#### TÂCHES À RÉALISER
1. Indiquez si chacune des affirmations suivantes concorde avec le texte sur le sommet de la CBLT, en répondant par oui ou par non et en citant les mots du texte qui tranchent. (a) La Force Mixte Multinationale de sécurité du Bassin du Lac Tchad est active depuis sa création en 1998. (b) Le rapport final de l’étude juge le projet de transfert d’eau faisable. (c) Selon les experts, BOKO HARAM serait composé de militaires démobilisés de l’armée nigériane.
2. Rédigez la suite du texte sur le sommet de la CBLT, en reprenant après sa dernière phrase.

=== EXTRAIT ===

En définitive, il s’agit d’un projet ambitieux qui vise le ralentissement des processus de l’assèchement du Lac Tchad. Comme retombées socioéconomiques, ce transfert d’eau devra permettre « l’extension du réseau électrique des deux Congo, la construction en RCA d’un barrage, l’augmentation de la capacité hydroélectrique et le réglage des problèmes de l’Oubangui ». Les conclusions de l’analyse du rapport final de l’étude du projet en question précisent que « le projet est faisable bien que certains détails sociaux et environnementaux ne sont pas encore concluants ».
Le sommet de N’Djamena s’est également penché sur la redynamisation de la Force Mixte Multinationale de Sécurité du Bassin du Lac Tchad. (http://www.mediarabe.info/spip.php?breve5078)
II)- LA SECURITE TRANSFRONTALIERE, SUJET PARALLELE DE LA CBLT XIV
Le groupe islamiste BOKO HARAM crée l’insécurité, cause des dégâts au Nigéria et menace les pays de la région. Pour contenir le phénomène, les Chefs d’Etat et de Gouvernement de la CBLT ont décidé de réactiver la Force Mixte Multinationale de sécurité du Bassin du Lac Tchad comprenant le Cameroun, le Niger, le Nigéria, le Tchad, la République Centrafricaine (1) et d’inciter chaque pays membre à participer à cette force (2).
1)- La réactivation Probable de la Force Multinationale de Sécurité de la CBLT
La question de la relance d’une force mixte multinationale de sécurisation du bassin du Lac Tchad s’est invitée au 14ème sommet de la CBLT, qui devrait parler de la sauvegarde dudit Lac.
En effet, tous les Etats membres de la CBLT ont des frontières poreuses permettant des mouvements désordonnés et incontrôlés des personnes dangereuses, des armes et des produits dangereux tels que les drogues et stupéfiants. Parallèlement, ces Etats ne disposent pas suffisamment des ressources humaines, matérielles et financières pour faire face et maîtriser tous les mouvements des terroristes au niveau de leurs frontières et à l’intérieur des pays. Pour ces raisons, les Chefs d’Etat et de gouvernement réunis à N’Djamena ont décidé de prendre en urgence toutes les mesures pour la redynamisation de ladite force, qui a été créée depuis 1998, mais n’est jamais entrée en activité, et d’instruire une coordination renforcée des questions de sécurité dans la sous-région entre les pays membres.
Cependant, la guerre ainsi déclarée contre les mouvements rebelles et terroristes notamment la secte BOKO HARAM n’est pas gagnée d’avance. Plusieurs paramètres compliquent cette bataille. On ignore presque tout, des visages qui se cachent derrière ce groupe. Selon les experts, BOKO HARAM serait composé de militaires démobilisés de l’armée nigériane. Cet argument se justifie par le fait que « le groupe utilise du matériel militaire explosif très sophistiqué pour mener ses attaques ». On y trouverait aussi « des criminels qui veulent destabiliser le pouvoir central, et aussi une partie de la jeunesse nigériane, originaire du nord du pays, désespérée par des conditions de vie très dures ». On y soupçonne aussi « la présence d’anciens membres de l’organisation islamiste Maitacine, qui a sévit dans le pays durant les années 1990, bien avant BOKO HARAM ». Maitacine, originaire du nord du pays, revendiquait un islam très radical et fondamentaliste, avec en ligne de mire l’instauration de la charia (loi religieuse musulmane).

=== ENREGISTREMENTS ===

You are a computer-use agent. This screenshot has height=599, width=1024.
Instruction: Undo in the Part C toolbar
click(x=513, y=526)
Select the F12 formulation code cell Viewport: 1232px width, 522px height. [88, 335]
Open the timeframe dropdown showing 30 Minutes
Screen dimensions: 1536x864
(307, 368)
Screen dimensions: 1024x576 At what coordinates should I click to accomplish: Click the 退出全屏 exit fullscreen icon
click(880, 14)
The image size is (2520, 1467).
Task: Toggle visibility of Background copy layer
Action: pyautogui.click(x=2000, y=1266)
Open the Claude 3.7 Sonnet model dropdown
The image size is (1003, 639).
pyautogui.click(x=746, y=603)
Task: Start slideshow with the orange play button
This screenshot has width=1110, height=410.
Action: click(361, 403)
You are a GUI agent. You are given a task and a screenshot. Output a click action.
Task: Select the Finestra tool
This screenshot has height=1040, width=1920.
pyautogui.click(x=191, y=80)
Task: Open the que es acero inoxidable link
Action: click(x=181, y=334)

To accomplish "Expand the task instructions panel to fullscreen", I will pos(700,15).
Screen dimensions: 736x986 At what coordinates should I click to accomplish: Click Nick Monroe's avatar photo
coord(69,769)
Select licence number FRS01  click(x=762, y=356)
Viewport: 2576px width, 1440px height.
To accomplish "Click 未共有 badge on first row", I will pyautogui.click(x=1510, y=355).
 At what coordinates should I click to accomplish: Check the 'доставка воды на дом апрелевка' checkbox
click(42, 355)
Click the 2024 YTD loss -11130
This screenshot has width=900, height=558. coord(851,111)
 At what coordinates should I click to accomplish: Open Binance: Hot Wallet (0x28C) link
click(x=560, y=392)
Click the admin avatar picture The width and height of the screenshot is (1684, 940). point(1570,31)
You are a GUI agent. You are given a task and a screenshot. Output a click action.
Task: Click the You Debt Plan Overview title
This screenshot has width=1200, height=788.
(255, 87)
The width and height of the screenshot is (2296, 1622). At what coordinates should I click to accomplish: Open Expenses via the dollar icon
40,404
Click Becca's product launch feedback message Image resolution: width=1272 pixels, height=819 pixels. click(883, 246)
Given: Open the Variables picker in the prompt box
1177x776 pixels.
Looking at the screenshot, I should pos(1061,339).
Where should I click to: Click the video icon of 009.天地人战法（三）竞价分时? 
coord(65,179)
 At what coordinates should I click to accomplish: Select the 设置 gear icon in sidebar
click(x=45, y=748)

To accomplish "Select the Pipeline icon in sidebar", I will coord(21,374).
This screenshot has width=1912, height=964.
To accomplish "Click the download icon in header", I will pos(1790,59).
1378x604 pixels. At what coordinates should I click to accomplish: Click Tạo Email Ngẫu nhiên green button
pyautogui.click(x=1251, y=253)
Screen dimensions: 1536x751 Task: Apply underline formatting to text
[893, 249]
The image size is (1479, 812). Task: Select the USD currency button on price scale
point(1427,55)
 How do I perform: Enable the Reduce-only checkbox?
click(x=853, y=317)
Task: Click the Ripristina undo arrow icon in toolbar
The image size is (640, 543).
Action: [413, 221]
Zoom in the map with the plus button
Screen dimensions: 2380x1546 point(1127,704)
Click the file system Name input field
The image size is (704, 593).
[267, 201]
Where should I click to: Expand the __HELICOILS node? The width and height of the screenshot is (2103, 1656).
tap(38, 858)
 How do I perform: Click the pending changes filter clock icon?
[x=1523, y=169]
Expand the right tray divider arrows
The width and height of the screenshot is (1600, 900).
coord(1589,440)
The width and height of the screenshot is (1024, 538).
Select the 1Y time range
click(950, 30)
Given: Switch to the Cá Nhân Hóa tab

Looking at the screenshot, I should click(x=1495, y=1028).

===

#### LISTE DES RÉPONSES
1.
(a) Non : « qui a été créée depuis 1998, mais n’est jamais entrée en activité ».
(b) Oui : « le projet est faisable bien que certains détails sociaux et environnementaux ne sont pas encore concluants ».
(c) Oui : « BOKO HARAM serait composé de militaires démobilisés de l’armée nigériane ».

2.
En somme, la force militaire ne suffira pas. Une bonne politique sociale et un engagement effectif des Etats membres dans la mise en œuvre des politiques et programmes économiques de lutte contre le chômage, devrait permettre de juguler la pauvreté qui favorise l’instrumentalisation des jeunes de part et d’autre des frontières par des organisations comme BOKO HARAM. Tous les Etats membres de la CBLT gagneraient donc en se mettant à l’avant-garde de cette grave situation d’insécurité grandissante afin de trouver des solutions concrètes et urgentes, pour accélérer la mise en œuvre effective des décisions prises dans le but de favoriser l’exploitation des immenses potentialités du Lac Tchad.
2)- La participation improbable de tous les Etats membres à la Force Multinationale de la CBLT
Le sommet de N’Djamena a lancé un appel au Cameroun et aux autres pays membres de la CBLT à participer à la force multinationale en gestation. Cet appel a-t-il des chances d’être entendu ?
Il y a lieu d’en douter, même si « chaque pays participe à la Force Multinationale avec au minimum un bataillon équipé » et bien que « le commandement devient rotatif en commençant par la République Fédérale du Nigéria pour une durée de six (6) mois ».
Les Chefs d’Etats et de Gouvernement nous donnent raisons lorsqu’ils demandent au Niger d’organiser « dans les meilleurs délais » une réunion regroupant les Ministres de la défense et les Chefs d’état-major. Ce manque de précision dans la formulation des résolutions de la CBLT XIV peut valablement servir de prétexte à l’inertie des administrations nationales, source de blocage dans la mise en place effective de la Force Multinationale.
Par ailleurs, en dehors du Nigéria, la seule puissance sous-régionale capable de supporter le coût financier, matériel et humain de la participation à une telle opération militaire conjointe ; compte tenu de la multiplicité des forces multinationales dans la même sous-région (forces de la CEDEAO, de la CEEAC et de la CEMAC) ; considérant le climat d’instabilité politique qui prévaut dans la plupart des pays concernés ; il sera difficile d’obtenir l’adhésion de tous les Etats membres à ce projet.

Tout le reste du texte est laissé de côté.